Answers are given considering the historical developments in health care, scientific views on health and disease, and socio-political conditions in the Austrian health system. The role and significance of social science approaches and biomedicine are discussed. Theory on biopsychosocial modeling and the role of (Clinical) Social Work in health care lay the foundation for the empirical part of the thesis. Grounded theory was chosen as the methodological approach. Data was sampled in the form of field notes in the context of conferences on primary care and on video recordings of expert lectures. Furthermore, central insights in the research question are acquired from ten qualitative interviews with health care professionals in different disciplines as well as experts in primary health care.

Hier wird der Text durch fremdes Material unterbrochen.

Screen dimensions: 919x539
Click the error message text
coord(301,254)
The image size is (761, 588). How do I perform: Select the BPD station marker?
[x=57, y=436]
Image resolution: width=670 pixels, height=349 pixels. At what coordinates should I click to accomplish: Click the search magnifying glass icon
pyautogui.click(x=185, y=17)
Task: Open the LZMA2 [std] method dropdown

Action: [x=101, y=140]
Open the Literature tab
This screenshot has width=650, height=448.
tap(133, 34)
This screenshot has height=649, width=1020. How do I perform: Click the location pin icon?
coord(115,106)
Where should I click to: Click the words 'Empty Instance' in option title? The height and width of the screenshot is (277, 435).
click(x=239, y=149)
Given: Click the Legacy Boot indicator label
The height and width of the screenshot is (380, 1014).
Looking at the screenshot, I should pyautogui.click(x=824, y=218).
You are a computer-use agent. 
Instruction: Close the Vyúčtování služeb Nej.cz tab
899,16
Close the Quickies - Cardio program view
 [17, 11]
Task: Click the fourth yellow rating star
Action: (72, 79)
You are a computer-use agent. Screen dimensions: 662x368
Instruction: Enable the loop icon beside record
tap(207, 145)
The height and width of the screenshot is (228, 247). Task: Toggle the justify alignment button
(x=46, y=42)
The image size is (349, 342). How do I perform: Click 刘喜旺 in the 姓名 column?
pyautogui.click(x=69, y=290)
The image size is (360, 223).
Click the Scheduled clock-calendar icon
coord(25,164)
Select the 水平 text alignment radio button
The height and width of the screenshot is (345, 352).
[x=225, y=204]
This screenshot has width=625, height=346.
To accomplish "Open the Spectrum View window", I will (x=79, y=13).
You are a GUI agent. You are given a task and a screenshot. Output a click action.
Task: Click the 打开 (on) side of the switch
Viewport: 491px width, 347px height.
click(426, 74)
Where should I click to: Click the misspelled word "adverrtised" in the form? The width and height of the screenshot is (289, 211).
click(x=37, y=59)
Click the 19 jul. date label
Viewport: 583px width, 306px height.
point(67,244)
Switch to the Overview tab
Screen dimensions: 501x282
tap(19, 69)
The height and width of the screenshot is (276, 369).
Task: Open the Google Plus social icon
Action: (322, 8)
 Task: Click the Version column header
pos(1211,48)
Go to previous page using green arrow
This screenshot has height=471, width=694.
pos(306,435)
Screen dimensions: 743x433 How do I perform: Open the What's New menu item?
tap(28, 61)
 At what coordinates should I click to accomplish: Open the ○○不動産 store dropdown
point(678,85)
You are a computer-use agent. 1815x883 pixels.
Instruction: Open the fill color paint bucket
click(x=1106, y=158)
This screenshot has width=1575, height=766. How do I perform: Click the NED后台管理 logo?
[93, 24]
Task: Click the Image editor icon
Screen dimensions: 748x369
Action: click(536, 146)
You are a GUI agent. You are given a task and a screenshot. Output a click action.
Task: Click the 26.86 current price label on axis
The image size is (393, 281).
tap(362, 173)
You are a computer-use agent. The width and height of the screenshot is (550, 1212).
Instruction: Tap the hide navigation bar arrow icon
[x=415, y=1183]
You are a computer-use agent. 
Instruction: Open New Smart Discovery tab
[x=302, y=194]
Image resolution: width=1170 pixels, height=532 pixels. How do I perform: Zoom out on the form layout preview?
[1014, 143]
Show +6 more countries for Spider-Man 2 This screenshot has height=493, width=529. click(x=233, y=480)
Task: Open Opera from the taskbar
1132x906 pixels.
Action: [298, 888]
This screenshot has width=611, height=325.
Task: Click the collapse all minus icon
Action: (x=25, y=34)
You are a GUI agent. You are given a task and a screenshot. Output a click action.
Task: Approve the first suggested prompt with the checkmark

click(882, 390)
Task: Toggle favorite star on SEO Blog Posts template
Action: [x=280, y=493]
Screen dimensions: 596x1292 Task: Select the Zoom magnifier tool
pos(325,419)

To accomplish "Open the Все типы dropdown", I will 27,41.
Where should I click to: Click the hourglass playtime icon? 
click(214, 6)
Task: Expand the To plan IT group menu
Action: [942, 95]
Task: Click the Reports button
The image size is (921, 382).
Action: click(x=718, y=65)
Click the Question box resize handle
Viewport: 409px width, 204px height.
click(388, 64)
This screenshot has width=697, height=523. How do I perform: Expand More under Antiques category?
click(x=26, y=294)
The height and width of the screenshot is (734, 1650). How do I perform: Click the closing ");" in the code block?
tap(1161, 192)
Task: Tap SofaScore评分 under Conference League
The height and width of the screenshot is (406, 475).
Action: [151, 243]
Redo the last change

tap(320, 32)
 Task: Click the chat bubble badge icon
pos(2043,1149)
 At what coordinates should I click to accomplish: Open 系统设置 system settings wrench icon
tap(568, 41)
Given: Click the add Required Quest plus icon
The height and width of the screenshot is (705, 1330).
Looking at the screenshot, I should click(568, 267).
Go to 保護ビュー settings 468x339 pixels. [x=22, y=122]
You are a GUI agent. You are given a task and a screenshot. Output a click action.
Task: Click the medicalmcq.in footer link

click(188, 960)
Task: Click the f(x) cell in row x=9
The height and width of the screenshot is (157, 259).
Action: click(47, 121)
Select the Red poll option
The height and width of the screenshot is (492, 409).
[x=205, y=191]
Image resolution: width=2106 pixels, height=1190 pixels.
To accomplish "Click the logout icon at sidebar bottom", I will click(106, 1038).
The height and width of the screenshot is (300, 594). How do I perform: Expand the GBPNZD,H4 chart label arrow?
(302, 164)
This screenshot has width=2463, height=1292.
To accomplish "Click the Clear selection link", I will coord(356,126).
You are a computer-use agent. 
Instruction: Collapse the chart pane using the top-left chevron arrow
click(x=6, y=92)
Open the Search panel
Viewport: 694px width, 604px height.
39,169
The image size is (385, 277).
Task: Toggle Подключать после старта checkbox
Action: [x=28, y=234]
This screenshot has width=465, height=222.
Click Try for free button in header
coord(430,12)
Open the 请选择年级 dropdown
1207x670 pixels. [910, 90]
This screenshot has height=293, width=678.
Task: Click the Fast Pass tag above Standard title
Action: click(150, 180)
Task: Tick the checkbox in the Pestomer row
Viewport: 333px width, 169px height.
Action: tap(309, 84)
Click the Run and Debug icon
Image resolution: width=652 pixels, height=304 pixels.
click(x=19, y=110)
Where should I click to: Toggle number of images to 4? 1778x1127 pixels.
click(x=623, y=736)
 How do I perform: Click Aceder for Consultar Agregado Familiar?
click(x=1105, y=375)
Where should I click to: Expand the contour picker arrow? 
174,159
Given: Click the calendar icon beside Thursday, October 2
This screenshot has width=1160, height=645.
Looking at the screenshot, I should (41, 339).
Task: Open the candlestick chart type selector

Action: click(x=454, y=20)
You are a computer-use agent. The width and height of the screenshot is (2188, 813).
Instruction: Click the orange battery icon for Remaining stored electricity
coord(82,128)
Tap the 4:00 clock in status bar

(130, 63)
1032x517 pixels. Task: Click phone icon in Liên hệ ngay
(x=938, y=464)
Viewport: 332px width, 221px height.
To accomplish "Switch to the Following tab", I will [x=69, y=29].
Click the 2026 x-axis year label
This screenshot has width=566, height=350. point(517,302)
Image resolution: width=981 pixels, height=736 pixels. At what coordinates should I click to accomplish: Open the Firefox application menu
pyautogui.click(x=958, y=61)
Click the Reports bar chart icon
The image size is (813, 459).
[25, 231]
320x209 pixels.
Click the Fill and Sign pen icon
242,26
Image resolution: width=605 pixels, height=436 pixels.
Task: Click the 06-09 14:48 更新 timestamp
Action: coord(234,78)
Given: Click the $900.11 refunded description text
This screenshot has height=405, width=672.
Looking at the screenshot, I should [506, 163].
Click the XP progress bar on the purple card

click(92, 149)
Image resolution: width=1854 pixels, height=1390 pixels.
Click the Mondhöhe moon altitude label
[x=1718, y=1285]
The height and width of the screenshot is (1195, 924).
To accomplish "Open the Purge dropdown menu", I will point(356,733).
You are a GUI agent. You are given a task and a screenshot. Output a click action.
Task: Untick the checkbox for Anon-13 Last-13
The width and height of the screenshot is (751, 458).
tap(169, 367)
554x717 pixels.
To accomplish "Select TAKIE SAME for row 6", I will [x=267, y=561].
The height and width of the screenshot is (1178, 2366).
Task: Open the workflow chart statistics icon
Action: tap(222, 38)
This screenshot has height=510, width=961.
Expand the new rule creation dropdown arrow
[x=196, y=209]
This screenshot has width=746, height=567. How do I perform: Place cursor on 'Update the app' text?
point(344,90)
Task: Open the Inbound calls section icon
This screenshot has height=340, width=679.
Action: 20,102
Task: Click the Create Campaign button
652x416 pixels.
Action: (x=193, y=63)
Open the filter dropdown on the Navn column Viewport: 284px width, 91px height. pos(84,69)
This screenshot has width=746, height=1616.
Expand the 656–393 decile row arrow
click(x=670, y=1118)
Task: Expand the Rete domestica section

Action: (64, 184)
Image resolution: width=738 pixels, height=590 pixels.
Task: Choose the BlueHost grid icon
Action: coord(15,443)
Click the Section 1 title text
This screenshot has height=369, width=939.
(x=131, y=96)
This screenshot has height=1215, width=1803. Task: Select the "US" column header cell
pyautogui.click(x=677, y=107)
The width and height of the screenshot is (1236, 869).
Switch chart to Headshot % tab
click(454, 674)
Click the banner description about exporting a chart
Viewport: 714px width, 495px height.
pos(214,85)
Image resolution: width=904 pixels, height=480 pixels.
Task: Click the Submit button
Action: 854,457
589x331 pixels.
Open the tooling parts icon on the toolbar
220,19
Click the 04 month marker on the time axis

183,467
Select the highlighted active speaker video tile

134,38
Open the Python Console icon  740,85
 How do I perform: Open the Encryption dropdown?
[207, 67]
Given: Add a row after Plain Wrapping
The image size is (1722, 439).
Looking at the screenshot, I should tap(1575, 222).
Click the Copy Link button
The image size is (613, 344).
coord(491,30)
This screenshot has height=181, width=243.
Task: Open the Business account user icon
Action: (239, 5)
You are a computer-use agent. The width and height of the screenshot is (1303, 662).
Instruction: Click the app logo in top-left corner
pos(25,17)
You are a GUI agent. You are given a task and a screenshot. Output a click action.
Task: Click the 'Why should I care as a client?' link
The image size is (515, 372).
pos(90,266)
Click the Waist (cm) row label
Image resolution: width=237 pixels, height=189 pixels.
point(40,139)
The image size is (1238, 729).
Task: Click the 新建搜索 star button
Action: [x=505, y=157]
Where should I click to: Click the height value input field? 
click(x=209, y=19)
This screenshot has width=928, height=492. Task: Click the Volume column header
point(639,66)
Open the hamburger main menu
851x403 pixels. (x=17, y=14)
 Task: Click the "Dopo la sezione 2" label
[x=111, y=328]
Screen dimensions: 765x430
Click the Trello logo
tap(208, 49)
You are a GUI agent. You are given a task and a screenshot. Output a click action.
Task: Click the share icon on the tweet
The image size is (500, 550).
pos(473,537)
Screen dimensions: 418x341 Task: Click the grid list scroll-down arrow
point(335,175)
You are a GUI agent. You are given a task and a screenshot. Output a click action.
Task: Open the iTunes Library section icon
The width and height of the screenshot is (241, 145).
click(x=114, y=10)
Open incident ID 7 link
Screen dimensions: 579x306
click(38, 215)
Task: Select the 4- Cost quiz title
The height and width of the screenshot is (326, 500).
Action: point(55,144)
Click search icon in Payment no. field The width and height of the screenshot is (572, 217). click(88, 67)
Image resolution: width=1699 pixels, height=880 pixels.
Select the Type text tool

The results of the literature analysis and empirical surveys result in a comprehensive model of biopsychosocial work. Its structure considers the different levels of client, professional, team, organization and discipline and is framed by the institutional and socio-political level. In addition it is shown that biopsychosocial work depends on a (inter ) disciplinary approach. Ideally individual professionals guided by the biopsychosocial model work with an interprofessional team on site together with the client. The client should be looked at as an expert in his or her life and thus be empowered as part of the self-care work. Interventions should be oriented towards the client and their eco-system, particularly the person itself, their family, work, community and society.